Visiting the grave of Hamas founder Sheikh Ahmed Yassin in 2015, newly elected MCB official Mohammed Kozbar praised him as “the master of the martyrs of resistance, the mujahid [holy warrior] sheikh, the teacher”.
Mr Kozbar, who is also general secretary of Finsbury Park Mosque in North London, also met senior Hamas leaders Ismail Haniyeh — Gaza’s ex-prime minister — and its hardline former foreign policy chief Mahmoud al-Zahar.
Kozbar visiting the grave of Hamas founder Sheikh Ahmed Yassin
Despite these contacts, an MCB spokesman said suggestions that Mr Kozbar supported violence or antisemitism were “smears”. The London branch of the National Association of Muslim Police has “praised” Mr Kozbar, according to the review of the government’s Prevent strategy, released this week.
Disquiet over Mr Kozbar’s appointment also centres on his decision to host Egyptian cleric Omar Abdelkafi, whom he described as “our beloved preacher”.
Mr Abdelkafi is on record quoting from the Protocols of the Elders of Zion, the notorious antisemitic forgery that claims Jews seek to dominate the world, and his Facebook posts include a prayer to “liberate the al-Aqsa mosque from the filth of the Jews”.
Mr Kozbar was also filmed making a speech at a pro-Palestinian rally in London in 2011 saying he looked forward “to the end of Israel, inshallah”.
But last week Mr Kozbar told the JC he was committed to working with “our Jewish friends” to fight both antisemitism and Islamophobia.
His assurances came despite his public support for the former Bristol University professor David Miller and Shaima Dallali, the former president-elect of the National Union of Students, who was removed from her post last year following an investigation into antisemitism allegations.
Mr Kozabar supported calls to reinstate Mr Miller who was sacked in 2021 after claiming that Jewish students were being used as “political pawns by a violent, racist foreign regime”.
He also signed an open letter protesting against the NUS decision to remove Ms Dallali.
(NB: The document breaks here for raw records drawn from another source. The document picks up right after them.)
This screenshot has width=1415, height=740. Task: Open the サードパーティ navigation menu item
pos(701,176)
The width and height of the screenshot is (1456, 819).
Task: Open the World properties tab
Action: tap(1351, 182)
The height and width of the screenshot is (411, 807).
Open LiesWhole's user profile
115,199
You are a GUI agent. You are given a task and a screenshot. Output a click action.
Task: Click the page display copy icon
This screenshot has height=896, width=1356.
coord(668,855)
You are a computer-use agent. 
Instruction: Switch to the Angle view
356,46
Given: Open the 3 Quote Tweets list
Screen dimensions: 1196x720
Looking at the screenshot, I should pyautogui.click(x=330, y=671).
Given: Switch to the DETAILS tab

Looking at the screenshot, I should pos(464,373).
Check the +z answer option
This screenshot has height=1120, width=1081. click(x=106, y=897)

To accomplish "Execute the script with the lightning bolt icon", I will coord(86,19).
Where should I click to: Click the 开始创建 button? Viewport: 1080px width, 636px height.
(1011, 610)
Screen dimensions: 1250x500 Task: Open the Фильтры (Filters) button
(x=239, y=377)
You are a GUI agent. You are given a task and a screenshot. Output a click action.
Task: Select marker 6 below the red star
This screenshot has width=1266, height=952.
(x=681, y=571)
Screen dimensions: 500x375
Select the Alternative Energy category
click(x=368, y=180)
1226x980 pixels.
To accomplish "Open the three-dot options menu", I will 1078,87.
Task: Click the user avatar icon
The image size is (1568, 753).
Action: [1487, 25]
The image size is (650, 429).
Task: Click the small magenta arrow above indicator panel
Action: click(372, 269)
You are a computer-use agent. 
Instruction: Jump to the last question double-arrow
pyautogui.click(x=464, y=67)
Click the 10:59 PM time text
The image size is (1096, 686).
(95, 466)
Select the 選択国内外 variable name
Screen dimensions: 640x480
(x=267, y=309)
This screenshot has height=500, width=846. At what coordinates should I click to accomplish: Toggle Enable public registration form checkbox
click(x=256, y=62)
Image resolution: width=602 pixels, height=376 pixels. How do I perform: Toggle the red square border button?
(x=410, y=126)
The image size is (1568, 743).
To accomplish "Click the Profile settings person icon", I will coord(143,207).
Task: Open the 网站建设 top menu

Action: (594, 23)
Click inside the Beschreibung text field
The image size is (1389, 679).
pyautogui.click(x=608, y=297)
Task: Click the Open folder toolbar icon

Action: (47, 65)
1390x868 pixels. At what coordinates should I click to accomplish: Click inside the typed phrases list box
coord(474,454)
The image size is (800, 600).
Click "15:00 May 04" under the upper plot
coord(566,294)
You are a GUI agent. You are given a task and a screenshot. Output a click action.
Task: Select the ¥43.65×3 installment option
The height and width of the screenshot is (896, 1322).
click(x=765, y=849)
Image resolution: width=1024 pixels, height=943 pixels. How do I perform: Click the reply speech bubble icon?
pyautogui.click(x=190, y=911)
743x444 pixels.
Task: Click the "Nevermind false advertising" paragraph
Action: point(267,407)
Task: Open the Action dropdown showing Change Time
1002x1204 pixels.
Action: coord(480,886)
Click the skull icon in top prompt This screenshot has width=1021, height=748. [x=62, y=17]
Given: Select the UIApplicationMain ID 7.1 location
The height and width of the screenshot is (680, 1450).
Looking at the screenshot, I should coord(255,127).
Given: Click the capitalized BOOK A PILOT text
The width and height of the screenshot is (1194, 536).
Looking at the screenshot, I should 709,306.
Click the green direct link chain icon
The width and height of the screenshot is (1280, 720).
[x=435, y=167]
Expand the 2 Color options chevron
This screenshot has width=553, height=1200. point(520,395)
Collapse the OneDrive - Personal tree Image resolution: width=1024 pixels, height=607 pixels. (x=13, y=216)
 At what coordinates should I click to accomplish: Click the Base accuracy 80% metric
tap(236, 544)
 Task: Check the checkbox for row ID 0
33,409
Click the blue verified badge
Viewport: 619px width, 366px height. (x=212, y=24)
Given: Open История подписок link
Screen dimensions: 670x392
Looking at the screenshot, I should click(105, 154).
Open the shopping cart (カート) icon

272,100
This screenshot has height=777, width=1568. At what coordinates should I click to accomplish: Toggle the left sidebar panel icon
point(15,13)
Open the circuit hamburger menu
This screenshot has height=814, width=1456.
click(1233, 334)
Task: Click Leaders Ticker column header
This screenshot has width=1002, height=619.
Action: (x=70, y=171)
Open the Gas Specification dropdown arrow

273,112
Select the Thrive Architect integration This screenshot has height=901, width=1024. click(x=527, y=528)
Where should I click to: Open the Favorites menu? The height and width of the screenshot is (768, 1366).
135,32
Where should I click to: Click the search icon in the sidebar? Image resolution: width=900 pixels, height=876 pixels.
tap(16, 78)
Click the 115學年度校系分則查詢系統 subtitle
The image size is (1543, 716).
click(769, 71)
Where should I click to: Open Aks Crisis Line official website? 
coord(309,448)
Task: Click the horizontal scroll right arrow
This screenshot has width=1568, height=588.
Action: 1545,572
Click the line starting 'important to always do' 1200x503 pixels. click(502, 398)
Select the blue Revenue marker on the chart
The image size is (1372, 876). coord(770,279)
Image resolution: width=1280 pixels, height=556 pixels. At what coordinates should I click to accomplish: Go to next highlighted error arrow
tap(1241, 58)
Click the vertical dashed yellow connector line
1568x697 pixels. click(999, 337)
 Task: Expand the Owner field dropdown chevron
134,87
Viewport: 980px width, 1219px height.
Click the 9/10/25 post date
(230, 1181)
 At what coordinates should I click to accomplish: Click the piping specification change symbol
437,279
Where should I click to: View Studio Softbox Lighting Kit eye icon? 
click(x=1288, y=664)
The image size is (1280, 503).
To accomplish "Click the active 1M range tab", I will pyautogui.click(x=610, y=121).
Last week Mr Kozbar said: “I look forward to bringing my experience to help Muslim communities be part and parcel of British society.
“I have demonstrated interfaith action at a local level, and it is much needed at a national level.
“I look forward to particularly building this with our Jewish friends. I have worked with many Jewish colleagues who have looked past the Islamophobic smears levelled at me in the past.”
Lord Carlile KC, the former government reviewer of terrorism legislation, said the appointment of Mr Kozbar was “incredibly insensitive”.
Steve McCabe MP, the chair of Labour Friends of Israel, also said: “This doesn’t appear to be… designed to build tolerance and encourage friendship across communities and faiths.
“This individual has an appalling history and unless he’s prepared to apologise for the past and promise to turn over a new leaf I can’t see how he can be anything but a liability for the Muslim Council of Britain.”